Настроение было самое радужное. Однако после приземления в Адлере оно
мгновенно испортилось. Стоило Бурову получить багаж и выбраться из
здания аэровокзала, как на глазах у него из микроавтобуса "фольксваген"
выскочили люди в камуфляже и организованно, с напором ворвались в
близлежащую кафешку "Анжелика". Послышался звон битого стекла, чмокающие
звуки ударов, крики. Впрочем, не все камуфляжники рванулись в кафешку,
часть их осталась на улице и принялась лупить смертным боем всех, кто
подвернулся под руку. Или под ногу. Хорошо еще, что Буров стоял в
сторонке, у главного входа. Правда, еще неизвестно для кого.

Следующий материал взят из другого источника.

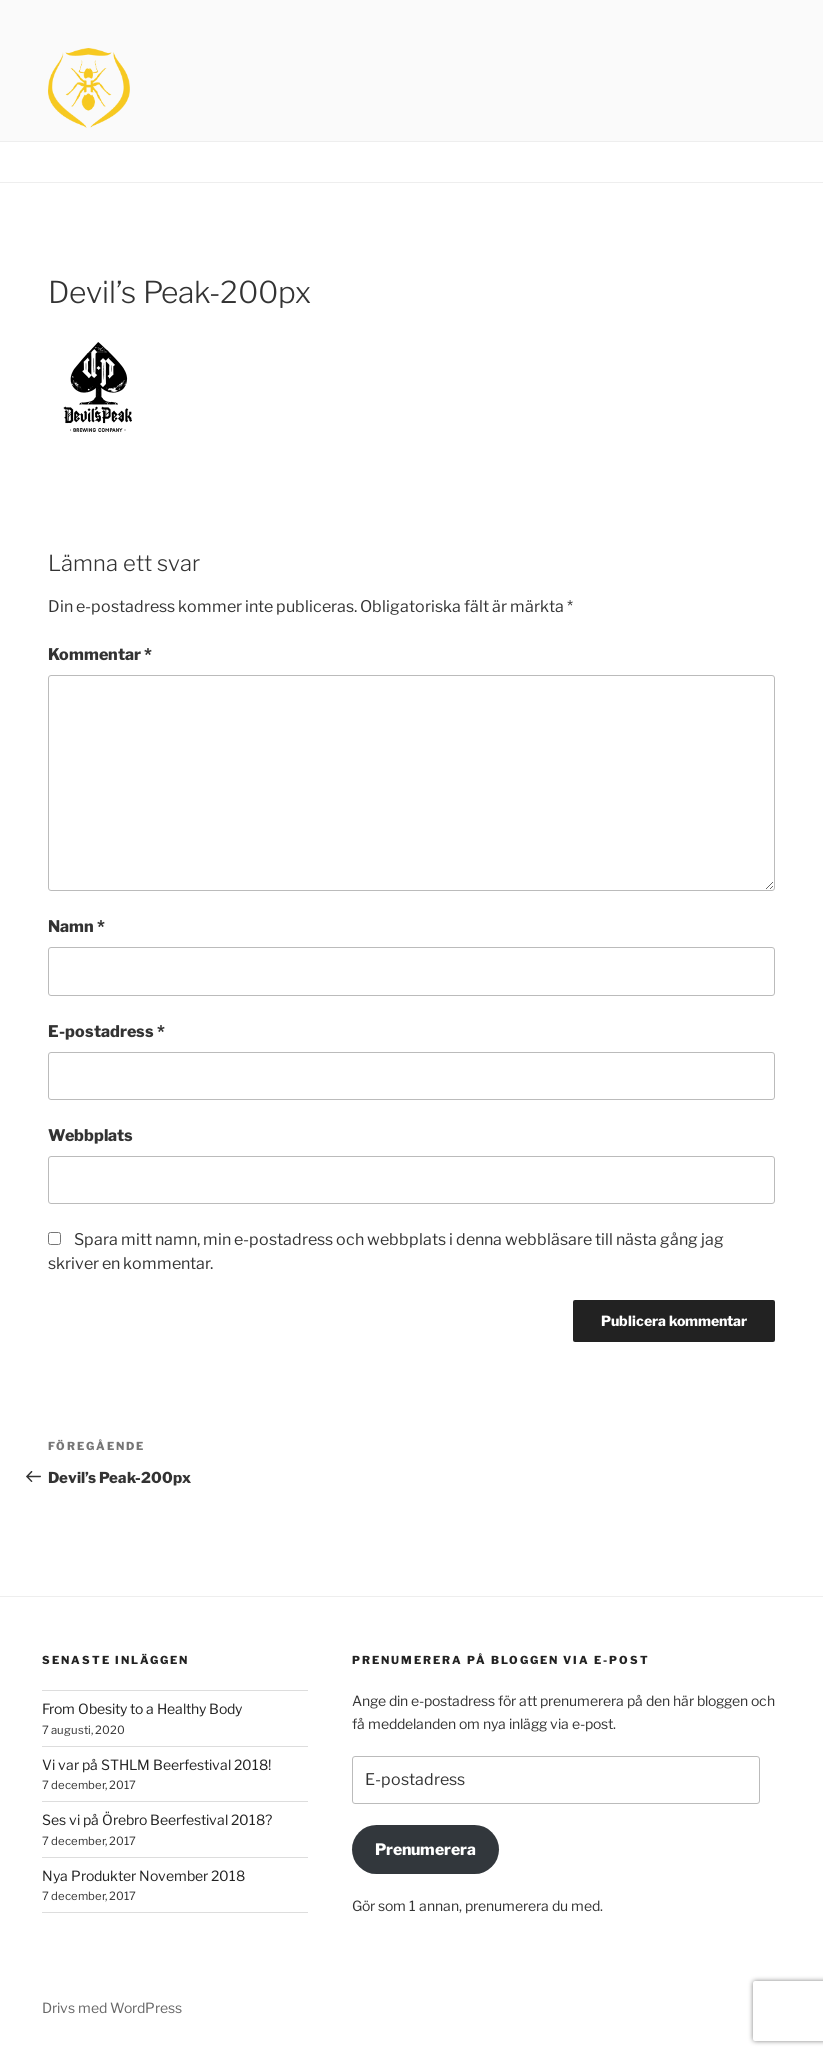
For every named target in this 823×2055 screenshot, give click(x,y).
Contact (754, 162)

Ласково светило солнышко, на небе не было ни облачка, тихий ветерок
баюкал пальмы и акации. А побоище в "Анжелике" и окрестностях все
продолжалось. Вот с криком "Черножопый, на!" впечатали кому-то в пах,
вот приголубили кого-то прикладом по почкам, вот пнули в копчик
немолодую уже, страшно вскрикнувшую женщину. Вот кинулись вдогон за
чудом вырвавшимся парнем, с ходу подсекли, вырубили мощно,
по-футбольному дали под ребра. Чтобы не ерепенился. Все было сделано
четко и слаженно. Через пять минут камуфляжники уже сидели в
"фольксвагене", рявкнул форсированный мотор, взвизгнули колеса и
наступила мертвая тишина. Только стоны, крик, плач, захлебывающиеся
звуки рвоты. А еще через пять минут пронзительно взревела сирена -
приехала "скорая". Сомнений нет, работали профи.
"Да, весело у них тут", - Буров сплюнул, подхватил вещички и как-то
уже без настроения пошел на автобусную остановку. А там только и
разговоров было что про недавний инцидент - но вполголоса и с оглядкой.

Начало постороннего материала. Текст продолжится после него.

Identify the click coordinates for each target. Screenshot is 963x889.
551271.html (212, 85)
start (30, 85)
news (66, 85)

Тем не менее отдельные фразы можно было уловить: "Охрана президента… Все
зубы выбили… Опустили почки… Размозжили голову… Иностранцу тоже". А уже
в автобусе стали доступны детали - соседка Бурову попалась языкастая,
разговорчивая, из обрусевших армян. Дело было так. Утром в злосчастную
"Анжелику" зашли трое россиян в штатском и стали требовать кофе
по-быстрому.
- Мужики, тут вообще-то очередь, - попытался вразумить их кто-то из
местных.
- Рот закрой, падло, - отвечали россияне в штатском. - Ваши сраные
очереди нас не касаются.
В общем, вели себя грубо, по-хамски, и, естественно, получили по
рогам. Пустили слезу, утерли сопли и убрались восвояси. Ну а что было
дальше, Буров видел сам, собственными глазами. "Уроды, ГБ-ЧК, -
брезгливо подумал он, откинулся на спинку сиденья и стал рассматривать
бегущие назад разлапистые пальмы. - Что с них возьмешь, педерастов
гнойных…" Как уже было замечено, Буров компанию глубокого бурения не
жаловал. Хоть и сменили вывеску, а все одно падлы. В ботах.
Автобус между тем замедлил ход, скрипнул тормозами и остановился.

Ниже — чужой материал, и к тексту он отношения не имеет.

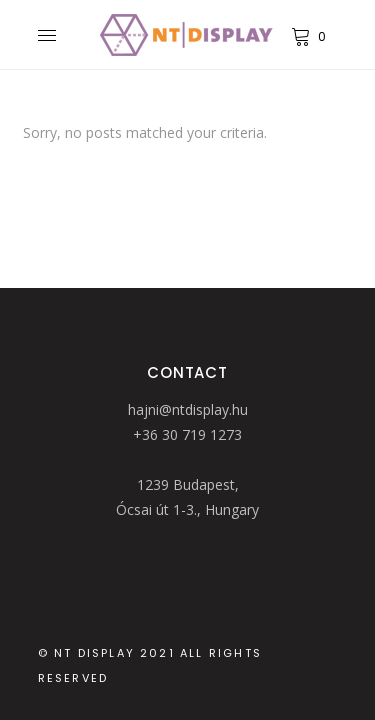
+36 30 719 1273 (187, 434)
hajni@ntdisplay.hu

Прибыли. Вон она какая, черноморская жемчужина, Мекка отдыхающих,
курортников и отпускников. Пальмы, каштаны, подстриженные акации, белые
фасады бывших санаториев, колонны и решетки эпохи сталинизма. В
недалеком прошлом номенклатурный рай, ныне же услада культурного
отдохновения. Разгульного, по-ново. Только Буров был дикарь. Мурлыча
себе под нос, он вышел из автобуса, вдохнул полной грудью, глянул по
сторонам и направил стопы не к гостиничным фасадам, нет, - к ближайшему
столбу, обклеенному объявлениями. С частным сектором оно-то попроще. А
значит, и подешевле. Объявлений хватало, только напечатанные на машинке
или на принтере Буров не читал - эти наверняка все продумали,
рассчитали, десять шкур сдерут. С ухмылочкой он присматривался к
рукописным призывам, правда, вначале тоже не вникая - анализировал
почерк. Вот писано голимым алкоголиком, вот откровенным хамом, вот
человеком раздражительным и нервным, вот крайне неуравновешенным и
склонным к воровству. А шли бы они все куда подальше. Наконец на глаза
попалось объявление, написанное просто и доходчиво, явно женской рукой.
В почерке чувствовалась гармония, вкус, хорошее здоровье и…
неудовлетворенная сексуальность. И просили не дорого. "Так, так", -
бросив заниматься графологией, Буров хмыкнул и пошел звонить нежадной
Зое Павловне, которую замучил основной инстинкт.
- Да, - сказала она и без церемоний назвала адрес. - Приезжайте, я
дома.
Голос у нее был низкий, хорошо поставленный, даже по телефону очень
сексуальный и волнующий.
- Еду, - пообещал Буров, бросил трубку и направился в лабаз -
заявляться в незнакомый дом с пустыми руками было как-то неудобно.